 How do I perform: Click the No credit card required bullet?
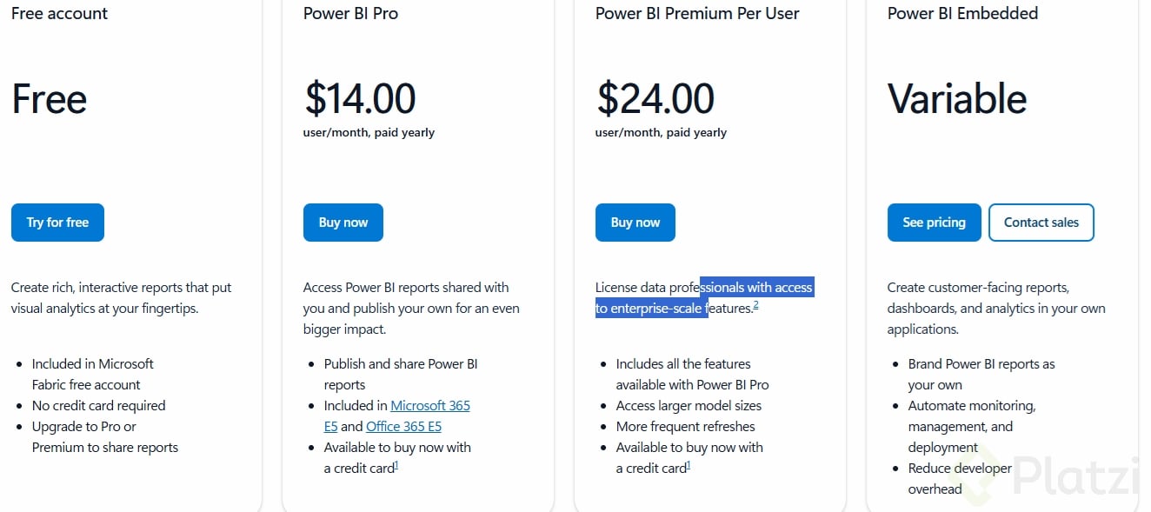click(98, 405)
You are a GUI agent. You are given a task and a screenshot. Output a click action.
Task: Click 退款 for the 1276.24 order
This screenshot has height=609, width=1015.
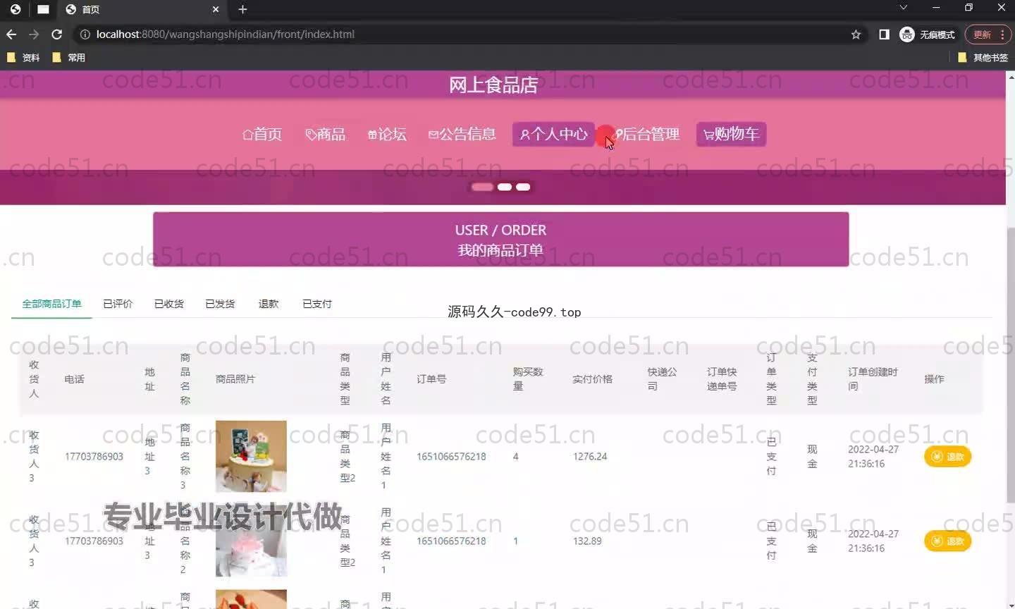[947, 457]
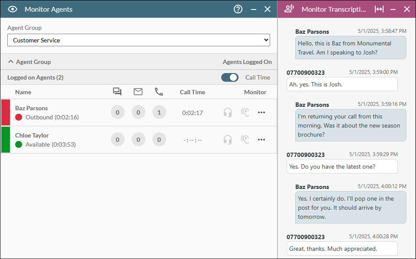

────────

*SET PROBLEM*
Lay out the rows above as a Markdown table with the columns No. and Line, numbering each row and skipping any blank lines. Leave the pictures out of the table.

*RESPONSE TO THIS TASK*
| No. | Line |
|---|---|
| 1 |  How do I perform: Click the No credit card required bullet? |
| 2 | click(98, 405) |
| 3 | You are a GUI agent. You are given a task and a screenshot. Output a click action. |
| 4 | Task: Click 退款 for the 1276.24 order |
| 5 | This screenshot has height=609, width=1015. |
| 6 | [947, 457] |